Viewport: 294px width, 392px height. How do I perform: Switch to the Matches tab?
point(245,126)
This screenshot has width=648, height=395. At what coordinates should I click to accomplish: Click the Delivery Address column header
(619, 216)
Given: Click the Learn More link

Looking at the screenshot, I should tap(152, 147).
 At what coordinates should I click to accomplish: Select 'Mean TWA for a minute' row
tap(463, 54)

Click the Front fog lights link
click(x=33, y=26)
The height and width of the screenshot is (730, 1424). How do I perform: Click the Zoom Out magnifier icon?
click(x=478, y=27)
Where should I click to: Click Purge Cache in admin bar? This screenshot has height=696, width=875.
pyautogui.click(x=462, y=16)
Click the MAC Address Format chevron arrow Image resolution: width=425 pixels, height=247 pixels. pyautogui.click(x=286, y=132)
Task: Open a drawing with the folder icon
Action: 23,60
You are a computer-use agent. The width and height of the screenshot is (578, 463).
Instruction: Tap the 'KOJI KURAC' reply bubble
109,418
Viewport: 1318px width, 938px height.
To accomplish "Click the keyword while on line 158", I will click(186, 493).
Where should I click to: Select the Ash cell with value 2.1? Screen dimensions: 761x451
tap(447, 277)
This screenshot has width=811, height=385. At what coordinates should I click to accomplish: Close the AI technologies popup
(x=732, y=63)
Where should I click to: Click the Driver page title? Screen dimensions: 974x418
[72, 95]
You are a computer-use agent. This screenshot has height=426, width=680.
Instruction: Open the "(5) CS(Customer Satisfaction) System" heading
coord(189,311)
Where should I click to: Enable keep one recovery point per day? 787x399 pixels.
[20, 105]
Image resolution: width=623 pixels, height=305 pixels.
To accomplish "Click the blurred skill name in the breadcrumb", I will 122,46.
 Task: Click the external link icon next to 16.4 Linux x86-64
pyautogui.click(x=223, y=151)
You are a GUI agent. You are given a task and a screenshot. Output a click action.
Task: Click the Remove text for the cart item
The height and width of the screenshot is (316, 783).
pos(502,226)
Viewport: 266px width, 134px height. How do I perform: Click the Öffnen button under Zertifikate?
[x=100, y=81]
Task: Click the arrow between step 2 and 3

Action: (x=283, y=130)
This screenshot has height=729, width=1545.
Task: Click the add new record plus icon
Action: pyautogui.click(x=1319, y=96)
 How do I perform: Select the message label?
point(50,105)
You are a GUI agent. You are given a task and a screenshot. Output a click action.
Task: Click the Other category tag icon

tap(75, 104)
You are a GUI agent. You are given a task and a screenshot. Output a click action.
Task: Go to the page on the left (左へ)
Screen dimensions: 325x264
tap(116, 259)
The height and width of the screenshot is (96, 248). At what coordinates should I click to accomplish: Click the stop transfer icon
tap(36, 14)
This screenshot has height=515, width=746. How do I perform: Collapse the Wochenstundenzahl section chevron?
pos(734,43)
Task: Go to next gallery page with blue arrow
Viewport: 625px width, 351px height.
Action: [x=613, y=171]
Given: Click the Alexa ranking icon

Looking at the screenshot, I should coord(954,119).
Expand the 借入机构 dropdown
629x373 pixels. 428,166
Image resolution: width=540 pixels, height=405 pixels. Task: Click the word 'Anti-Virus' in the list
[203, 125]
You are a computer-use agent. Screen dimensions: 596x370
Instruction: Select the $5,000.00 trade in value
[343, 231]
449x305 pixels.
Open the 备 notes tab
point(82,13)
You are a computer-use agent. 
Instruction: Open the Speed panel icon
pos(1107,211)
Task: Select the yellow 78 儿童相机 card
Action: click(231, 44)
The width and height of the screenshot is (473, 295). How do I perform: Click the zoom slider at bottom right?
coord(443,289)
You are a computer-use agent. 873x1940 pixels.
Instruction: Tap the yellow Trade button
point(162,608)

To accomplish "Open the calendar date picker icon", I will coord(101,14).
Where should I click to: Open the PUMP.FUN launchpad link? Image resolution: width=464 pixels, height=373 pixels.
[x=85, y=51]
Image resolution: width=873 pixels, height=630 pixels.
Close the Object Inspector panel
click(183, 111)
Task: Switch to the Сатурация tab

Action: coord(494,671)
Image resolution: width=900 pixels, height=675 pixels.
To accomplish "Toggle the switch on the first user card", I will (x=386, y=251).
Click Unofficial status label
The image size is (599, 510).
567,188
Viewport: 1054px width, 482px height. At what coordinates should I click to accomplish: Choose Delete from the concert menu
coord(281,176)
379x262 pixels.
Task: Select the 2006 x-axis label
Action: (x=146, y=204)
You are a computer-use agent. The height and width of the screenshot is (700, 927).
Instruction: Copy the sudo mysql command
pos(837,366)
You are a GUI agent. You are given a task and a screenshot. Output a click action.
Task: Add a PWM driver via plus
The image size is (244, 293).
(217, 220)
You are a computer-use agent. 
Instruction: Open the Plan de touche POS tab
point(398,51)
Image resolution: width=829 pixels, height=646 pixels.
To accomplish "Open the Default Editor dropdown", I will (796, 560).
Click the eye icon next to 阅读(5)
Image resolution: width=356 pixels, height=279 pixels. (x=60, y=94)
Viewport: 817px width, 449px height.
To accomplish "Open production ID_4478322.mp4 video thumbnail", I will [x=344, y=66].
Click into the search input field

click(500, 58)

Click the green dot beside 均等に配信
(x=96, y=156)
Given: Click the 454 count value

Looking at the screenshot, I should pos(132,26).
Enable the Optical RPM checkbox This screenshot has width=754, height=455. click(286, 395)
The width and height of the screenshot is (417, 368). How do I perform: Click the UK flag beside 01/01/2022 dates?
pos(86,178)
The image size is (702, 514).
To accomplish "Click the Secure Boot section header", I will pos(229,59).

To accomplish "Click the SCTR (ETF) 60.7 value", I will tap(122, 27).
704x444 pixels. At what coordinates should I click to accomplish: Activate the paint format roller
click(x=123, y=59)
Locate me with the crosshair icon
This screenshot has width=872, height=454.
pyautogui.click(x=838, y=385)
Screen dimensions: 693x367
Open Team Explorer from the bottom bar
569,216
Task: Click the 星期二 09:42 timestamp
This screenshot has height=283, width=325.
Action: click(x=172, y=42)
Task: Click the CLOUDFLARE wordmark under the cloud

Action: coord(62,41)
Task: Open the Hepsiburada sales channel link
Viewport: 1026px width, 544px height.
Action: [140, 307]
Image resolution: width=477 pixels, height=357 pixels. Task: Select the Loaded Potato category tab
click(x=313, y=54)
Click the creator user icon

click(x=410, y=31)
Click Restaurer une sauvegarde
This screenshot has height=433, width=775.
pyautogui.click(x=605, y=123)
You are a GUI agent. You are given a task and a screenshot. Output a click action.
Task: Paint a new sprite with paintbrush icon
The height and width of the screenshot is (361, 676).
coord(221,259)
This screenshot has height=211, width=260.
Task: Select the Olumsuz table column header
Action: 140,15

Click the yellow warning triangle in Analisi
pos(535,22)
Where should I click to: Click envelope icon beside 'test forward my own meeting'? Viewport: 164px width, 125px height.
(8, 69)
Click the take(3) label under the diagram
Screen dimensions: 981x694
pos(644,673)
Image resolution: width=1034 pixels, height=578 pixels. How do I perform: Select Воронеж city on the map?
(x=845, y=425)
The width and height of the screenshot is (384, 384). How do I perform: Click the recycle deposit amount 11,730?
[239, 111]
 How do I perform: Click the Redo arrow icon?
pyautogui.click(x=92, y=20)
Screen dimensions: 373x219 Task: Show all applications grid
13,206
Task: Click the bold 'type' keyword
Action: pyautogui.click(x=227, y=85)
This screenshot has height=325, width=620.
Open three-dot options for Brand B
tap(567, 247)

• Work to complete
Extract all of the material exactly as it is written.

• Exercise solution
Viewport: 294px width, 392px height. How do I perform: Switch to the Matches tab?
point(245,126)
This screenshot has width=648, height=395. At what coordinates should I click to accomplish: Click the Delivery Address column header
(619, 216)
Given: Click the Learn More link

Looking at the screenshot, I should tap(152, 147).
 At what coordinates should I click to accomplish: Select 'Mean TWA for a minute' row
tap(463, 54)

Click the Front fog lights link
click(x=33, y=26)
The height and width of the screenshot is (730, 1424). How do I perform: Click the Zoom Out magnifier icon?
click(x=478, y=27)
Where should I click to: Click Purge Cache in admin bar? This screenshot has height=696, width=875.
pyautogui.click(x=462, y=16)
Click the MAC Address Format chevron arrow Image resolution: width=425 pixels, height=247 pixels. pyautogui.click(x=286, y=132)
Task: Open a drawing with the folder icon
Action: 23,60
You are a computer-use agent. The width and height of the screenshot is (578, 463).
Instruction: Tap the 'KOJI KURAC' reply bubble
109,418
Viewport: 1318px width, 938px height.
To accomplish "Click the keyword while on line 158", I will click(186, 493).
Where should I click to: Select the Ash cell with value 2.1? Screen dimensions: 761x451
tap(447, 277)
This screenshot has width=811, height=385. At what coordinates should I click to accomplish: Close the AI technologies popup
(x=732, y=63)
Where should I click to: Click the Driver page title? Screen dimensions: 974x418
[72, 95]
You are a computer-use agent. This screenshot has height=426, width=680.
Instruction: Open the "(5) CS(Customer Satisfaction) System" heading
coord(189,311)
Where should I click to: Enable keep one recovery point per day? 787x399 pixels.
[20, 105]
Image resolution: width=623 pixels, height=305 pixels.
To accomplish "Click the blurred skill name in the breadcrumb", I will 122,46.
 Task: Click the external link icon next to 16.4 Linux x86-64
pyautogui.click(x=223, y=151)
You are a GUI agent. You are given a task and a screenshot. Output a click action.
Task: Click the Remove text for the cart item
The height and width of the screenshot is (316, 783).
pos(502,226)
Viewport: 266px width, 134px height. How do I perform: Click the Öffnen button under Zertifikate?
[x=100, y=81]
Task: Click the arrow between step 2 and 3

Action: (x=283, y=130)
This screenshot has height=729, width=1545.
Task: Click the add new record plus icon
Action: pyautogui.click(x=1319, y=96)
 How do I perform: Select the message label?
point(50,105)
You are a GUI agent. You are given a task and a screenshot. Output a click action.
Task: Click the Other category tag icon

tap(75, 104)
You are a GUI agent. You are given a task and a screenshot. Output a click action.
Task: Go to the page on the left (左へ)
Screen dimensions: 325x264
tap(116, 259)
The height and width of the screenshot is (96, 248). At what coordinates should I click to accomplish: Click the stop transfer icon
tap(36, 14)
This screenshot has height=515, width=746. How do I perform: Collapse the Wochenstundenzahl section chevron?
pos(734,43)
Task: Go to next gallery page with blue arrow
Viewport: 625px width, 351px height.
Action: [x=613, y=171]
Given: Click the Alexa ranking icon

Looking at the screenshot, I should coord(954,119).
Expand the 借入机构 dropdown
629x373 pixels. 428,166
Image resolution: width=540 pixels, height=405 pixels. Task: Click the word 'Anti-Virus' in the list
[203, 125]
You are a computer-use agent. Screen dimensions: 596x370
Instruction: Select the $5,000.00 trade in value
[343, 231]
449x305 pixels.
Open the 备 notes tab
point(82,13)
You are a computer-use agent. 
Instruction: Open the Speed panel icon
pos(1107,211)
Task: Select the yellow 78 儿童相机 card
Action: click(231, 44)
The width and height of the screenshot is (473, 295). How do I perform: Click the zoom slider at bottom right?
coord(443,289)
You are a computer-use agent. 873x1940 pixels.
Instruction: Tap the yellow Trade button
point(162,608)

To accomplish "Open the calendar date picker icon", I will coord(101,14).
Where should I click to: Open the PUMP.FUN launchpad link? Image resolution: width=464 pixels, height=373 pixels.
[x=85, y=51]
Image resolution: width=873 pixels, height=630 pixels.
Close the Object Inspector panel
click(183, 111)
Task: Switch to the Сатурация tab

Action: coord(494,671)
Image resolution: width=900 pixels, height=675 pixels.
To accomplish "Toggle the switch on the first user card", I will (x=386, y=251).
Click Unofficial status label
The image size is (599, 510).
567,188
Viewport: 1054px width, 482px height. At what coordinates should I click to accomplish: Choose Delete from the concert menu
coord(281,176)
379x262 pixels.
Task: Select the 2006 x-axis label
Action: (x=146, y=204)
You are a computer-use agent. The height and width of the screenshot is (700, 927).
Instruction: Copy the sudo mysql command
pos(837,366)
You are a GUI agent. You are given a task and a screenshot. Output a click action.
Task: Add a PWM driver via plus
The image size is (244, 293).
(217, 220)
You are a computer-use agent. 
Instruction: Open the Plan de touche POS tab
point(398,51)
Image resolution: width=829 pixels, height=646 pixels.
To accomplish "Open the Default Editor dropdown", I will (796, 560).
Click the eye icon next to 阅读(5)
Image resolution: width=356 pixels, height=279 pixels. (x=60, y=94)
Viewport: 817px width, 449px height.
To accomplish "Open production ID_4478322.mp4 video thumbnail", I will [x=344, y=66].
Click into the search input field

click(500, 58)

Click the green dot beside 均等に配信
(x=96, y=156)
Given: Click the 454 count value

Looking at the screenshot, I should pos(132,26).
Enable the Optical RPM checkbox This screenshot has width=754, height=455. click(286, 395)
The width and height of the screenshot is (417, 368). How do I perform: Click the UK flag beside 01/01/2022 dates?
pos(86,178)
The image size is (702, 514).
To accomplish "Click the Secure Boot section header", I will pos(229,59).

To accomplish "Click the SCTR (ETF) 60.7 value", I will tap(122, 27).
704x444 pixels. At what coordinates should I click to accomplish: Activate the paint format roller
click(x=123, y=59)
Locate me with the crosshair icon
This screenshot has width=872, height=454.
pyautogui.click(x=838, y=385)
Screen dimensions: 693x367
Open Team Explorer from the bottom bar
569,216
Task: Click the 星期二 09:42 timestamp
This screenshot has height=283, width=325.
Action: click(x=172, y=42)
Task: Click the CLOUDFLARE wordmark under the cloud

Action: coord(62,41)
Task: Open the Hepsiburada sales channel link
Viewport: 1026px width, 544px height.
Action: [140, 307]
Image resolution: width=477 pixels, height=357 pixels. Task: Select the Loaded Potato category tab
click(x=313, y=54)
Click the creator user icon

click(x=410, y=31)
Click Restaurer une sauvegarde
This screenshot has height=433, width=775.
pyautogui.click(x=605, y=123)
You are a GUI agent. You are given a task and a screenshot. Output a click action.
Task: Paint a new sprite with paintbrush icon
The height and width of the screenshot is (361, 676).
coord(221,259)
This screenshot has height=211, width=260.
Task: Select the Olumsuz table column header
Action: 140,15

Click the yellow warning triangle in Analisi
pos(535,22)
Where should I click to: Click envelope icon beside 'test forward my own meeting'? Viewport: 164px width, 125px height.
(8, 69)
Click the take(3) label under the diagram
Screen dimensions: 981x694
pos(644,673)
Image resolution: width=1034 pixels, height=578 pixels. How do I perform: Select Воронеж city on the map?
(x=845, y=425)
The width and height of the screenshot is (384, 384). How do I perform: Click the recycle deposit amount 11,730?
[239, 111]
 How do I perform: Click the Redo arrow icon?
pyautogui.click(x=92, y=20)
Screen dimensions: 373x219 Task: Show all applications grid
13,206
Task: Click the bold 'type' keyword
Action: pyautogui.click(x=227, y=85)
This screenshot has height=325, width=620.
Open three-dot options for Brand B
tap(567, 247)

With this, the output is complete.